Content starts
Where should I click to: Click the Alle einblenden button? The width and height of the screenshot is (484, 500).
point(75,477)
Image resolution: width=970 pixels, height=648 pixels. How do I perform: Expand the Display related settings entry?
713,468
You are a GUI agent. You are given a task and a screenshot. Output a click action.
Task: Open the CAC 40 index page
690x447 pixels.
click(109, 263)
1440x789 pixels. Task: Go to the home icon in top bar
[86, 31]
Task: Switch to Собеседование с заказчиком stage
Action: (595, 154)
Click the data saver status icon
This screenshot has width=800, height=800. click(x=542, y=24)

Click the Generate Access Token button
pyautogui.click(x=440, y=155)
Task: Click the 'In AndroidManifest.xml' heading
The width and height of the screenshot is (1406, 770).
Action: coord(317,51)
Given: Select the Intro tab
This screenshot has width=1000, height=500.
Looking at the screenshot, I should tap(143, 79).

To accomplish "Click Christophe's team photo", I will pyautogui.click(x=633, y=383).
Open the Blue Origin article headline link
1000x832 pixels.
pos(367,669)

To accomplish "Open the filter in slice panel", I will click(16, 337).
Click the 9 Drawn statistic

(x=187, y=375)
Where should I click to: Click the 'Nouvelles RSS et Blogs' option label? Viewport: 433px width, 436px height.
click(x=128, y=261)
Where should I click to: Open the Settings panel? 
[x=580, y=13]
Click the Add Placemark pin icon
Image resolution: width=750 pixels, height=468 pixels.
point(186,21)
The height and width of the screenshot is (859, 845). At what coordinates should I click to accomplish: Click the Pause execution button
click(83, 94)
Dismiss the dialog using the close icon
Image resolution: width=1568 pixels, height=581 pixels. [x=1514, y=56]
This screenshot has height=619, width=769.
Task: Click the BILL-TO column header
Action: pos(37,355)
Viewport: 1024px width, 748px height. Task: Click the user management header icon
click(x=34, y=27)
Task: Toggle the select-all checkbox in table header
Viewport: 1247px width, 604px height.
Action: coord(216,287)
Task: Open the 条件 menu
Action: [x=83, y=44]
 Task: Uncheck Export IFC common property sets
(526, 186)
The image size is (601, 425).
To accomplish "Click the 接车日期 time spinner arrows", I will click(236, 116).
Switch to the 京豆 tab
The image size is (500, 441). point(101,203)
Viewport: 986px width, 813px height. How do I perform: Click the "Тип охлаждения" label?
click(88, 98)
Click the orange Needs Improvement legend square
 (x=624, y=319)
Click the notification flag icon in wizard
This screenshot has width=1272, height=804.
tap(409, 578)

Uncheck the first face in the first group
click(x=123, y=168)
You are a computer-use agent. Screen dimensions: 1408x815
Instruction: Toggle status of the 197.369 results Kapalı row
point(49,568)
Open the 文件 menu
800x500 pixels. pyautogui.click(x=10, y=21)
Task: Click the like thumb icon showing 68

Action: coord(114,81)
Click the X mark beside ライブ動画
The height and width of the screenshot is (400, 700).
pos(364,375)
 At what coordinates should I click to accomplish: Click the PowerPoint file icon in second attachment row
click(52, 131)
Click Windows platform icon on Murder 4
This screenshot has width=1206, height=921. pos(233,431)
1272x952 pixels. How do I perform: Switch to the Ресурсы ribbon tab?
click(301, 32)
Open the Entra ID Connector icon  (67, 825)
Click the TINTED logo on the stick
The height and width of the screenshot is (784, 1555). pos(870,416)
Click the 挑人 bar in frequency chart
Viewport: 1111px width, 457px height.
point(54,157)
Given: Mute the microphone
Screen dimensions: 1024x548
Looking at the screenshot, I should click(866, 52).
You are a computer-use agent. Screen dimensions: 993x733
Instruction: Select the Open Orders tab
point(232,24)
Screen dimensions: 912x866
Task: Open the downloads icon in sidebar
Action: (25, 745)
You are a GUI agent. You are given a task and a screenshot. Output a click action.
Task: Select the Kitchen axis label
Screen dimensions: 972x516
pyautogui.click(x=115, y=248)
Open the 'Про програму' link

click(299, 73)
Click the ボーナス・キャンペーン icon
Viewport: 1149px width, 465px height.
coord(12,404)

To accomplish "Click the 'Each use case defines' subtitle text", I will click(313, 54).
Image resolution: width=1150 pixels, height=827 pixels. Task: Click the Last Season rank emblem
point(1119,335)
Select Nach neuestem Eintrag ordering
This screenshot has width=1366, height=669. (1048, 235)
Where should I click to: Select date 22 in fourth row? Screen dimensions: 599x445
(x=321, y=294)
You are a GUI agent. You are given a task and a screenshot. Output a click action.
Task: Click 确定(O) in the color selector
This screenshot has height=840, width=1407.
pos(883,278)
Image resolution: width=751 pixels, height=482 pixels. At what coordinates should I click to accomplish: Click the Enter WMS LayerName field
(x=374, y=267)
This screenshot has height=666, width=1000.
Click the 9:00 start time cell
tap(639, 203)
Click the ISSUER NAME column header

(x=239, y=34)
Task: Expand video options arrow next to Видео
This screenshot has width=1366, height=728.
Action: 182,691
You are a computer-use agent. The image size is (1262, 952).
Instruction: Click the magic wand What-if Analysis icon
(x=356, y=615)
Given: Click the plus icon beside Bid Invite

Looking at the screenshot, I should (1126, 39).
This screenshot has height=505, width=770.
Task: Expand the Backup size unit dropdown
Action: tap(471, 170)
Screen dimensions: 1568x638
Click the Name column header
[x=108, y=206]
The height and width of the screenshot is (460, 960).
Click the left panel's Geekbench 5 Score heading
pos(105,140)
Content ends
**INSTRUCTIONS FOR THE TASK:** In full and without alteration, copy the entries.

**EXPECTED ANSWER:**
Where should I click to: Click the Alle einblenden button? The width and height of the screenshot is (484, 500).
point(75,477)
Image resolution: width=970 pixels, height=648 pixels. How do I perform: Expand the Display related settings entry?
713,468
You are a GUI agent. You are given a task and a screenshot. Output a click action.
Task: Open the CAC 40 index page
690x447 pixels.
click(109, 263)
1440x789 pixels. Task: Go to the home icon in top bar
[86, 31]
Task: Switch to Собеседование с заказчиком stage
Action: (595, 154)
Click the data saver status icon
This screenshot has width=800, height=800. click(x=542, y=24)

Click the Generate Access Token button
pyautogui.click(x=440, y=155)
Task: Click the 'In AndroidManifest.xml' heading
The width and height of the screenshot is (1406, 770).
Action: coord(317,51)
Given: Select the Intro tab
This screenshot has width=1000, height=500.
Looking at the screenshot, I should tap(143, 79).

To accomplish "Click Christophe's team photo", I will pyautogui.click(x=633, y=383).
Open the Blue Origin article headline link
1000x832 pixels.
pos(367,669)

To accomplish "Open the filter in slice panel", I will click(16, 337).
Click the 9 Drawn statistic

(x=187, y=375)
Where should I click to: Click the 'Nouvelles RSS et Blogs' option label? Viewport: 433px width, 436px height.
click(x=128, y=261)
Where should I click to: Open the Settings panel? 
[x=580, y=13]
Click the Add Placemark pin icon
Image resolution: width=750 pixels, height=468 pixels.
point(186,21)
The height and width of the screenshot is (859, 845). At what coordinates should I click to accomplish: Click the Pause execution button
click(83, 94)
Dismiss the dialog using the close icon
Image resolution: width=1568 pixels, height=581 pixels. [x=1514, y=56]
This screenshot has height=619, width=769.
Task: Click the BILL-TO column header
Action: pos(37,355)
Viewport: 1024px width, 748px height. Task: Click the user management header icon
click(x=34, y=27)
Task: Toggle the select-all checkbox in table header
Viewport: 1247px width, 604px height.
Action: coord(216,287)
Task: Open the 条件 menu
Action: [x=83, y=44]
 Task: Uncheck Export IFC common property sets
(526, 186)
The image size is (601, 425).
To accomplish "Click the 接车日期 time spinner arrows", I will click(236, 116).
Switch to the 京豆 tab
The image size is (500, 441). point(101,203)
Viewport: 986px width, 813px height. How do I perform: Click the "Тип охлаждения" label?
click(88, 98)
Click the orange Needs Improvement legend square
 (x=624, y=319)
Click the notification flag icon in wizard
This screenshot has width=1272, height=804.
tap(409, 578)

Uncheck the first face in the first group
click(x=123, y=168)
You are a computer-use agent. Screen dimensions: 1408x815
Instruction: Toggle status of the 197.369 results Kapalı row
point(49,568)
Open the 文件 menu
800x500 pixels. pyautogui.click(x=10, y=21)
Task: Click the like thumb icon showing 68

Action: coord(114,81)
Click the X mark beside ライブ動画
The height and width of the screenshot is (400, 700).
pos(364,375)
 At what coordinates should I click to accomplish: Click the PowerPoint file icon in second attachment row
click(52, 131)
Click Windows platform icon on Murder 4
This screenshot has width=1206, height=921. pos(233,431)
1272x952 pixels. How do I perform: Switch to the Ресурсы ribbon tab?
click(301, 32)
Open the Entra ID Connector icon  (67, 825)
Click the TINTED logo on the stick
The height and width of the screenshot is (784, 1555). pos(870,416)
Click the 挑人 bar in frequency chart
Viewport: 1111px width, 457px height.
point(54,157)
Given: Mute the microphone
Screen dimensions: 1024x548
Looking at the screenshot, I should click(866, 52).
You are a computer-use agent. Screen dimensions: 993x733
Instruction: Select the Open Orders tab
point(232,24)
Screen dimensions: 912x866
Task: Open the downloads icon in sidebar
Action: (25, 745)
You are a GUI agent. You are given a task and a screenshot. Output a click action.
Task: Select the Kitchen axis label
Screen dimensions: 972x516
pyautogui.click(x=115, y=248)
Open the 'Про програму' link

click(299, 73)
Click the ボーナス・キャンペーン icon
Viewport: 1149px width, 465px height.
coord(12,404)

To accomplish "Click the 'Each use case defines' subtitle text", I will click(313, 54).
Image resolution: width=1150 pixels, height=827 pixels. Task: Click the Last Season rank emblem
point(1119,335)
Select Nach neuestem Eintrag ordering
This screenshot has width=1366, height=669. (1048, 235)
Where should I click to: Select date 22 in fourth row? Screen dimensions: 599x445
(x=321, y=294)
You are a GUI agent. You are given a task and a screenshot. Output a click action.
Task: Click 确定(O) in the color selector
This screenshot has height=840, width=1407.
pos(883,278)
Image resolution: width=751 pixels, height=482 pixels. At what coordinates should I click to accomplish: Click the Enter WMS LayerName field
(x=374, y=267)
This screenshot has height=666, width=1000.
Click the 9:00 start time cell
tap(639, 203)
Click the ISSUER NAME column header

(x=239, y=34)
Task: Expand video options arrow next to Видео
This screenshot has width=1366, height=728.
Action: 182,691
You are a computer-use agent. The image size is (1262, 952).
Instruction: Click the magic wand What-if Analysis icon
(x=356, y=615)
Given: Click the plus icon beside Bid Invite

Looking at the screenshot, I should (1126, 39).
This screenshot has height=505, width=770.
Task: Expand the Backup size unit dropdown
Action: tap(471, 170)
Screen dimensions: 1568x638
Click the Name column header
[x=108, y=206]
The height and width of the screenshot is (460, 960).
Click the left panel's Geekbench 5 Score heading
pos(105,140)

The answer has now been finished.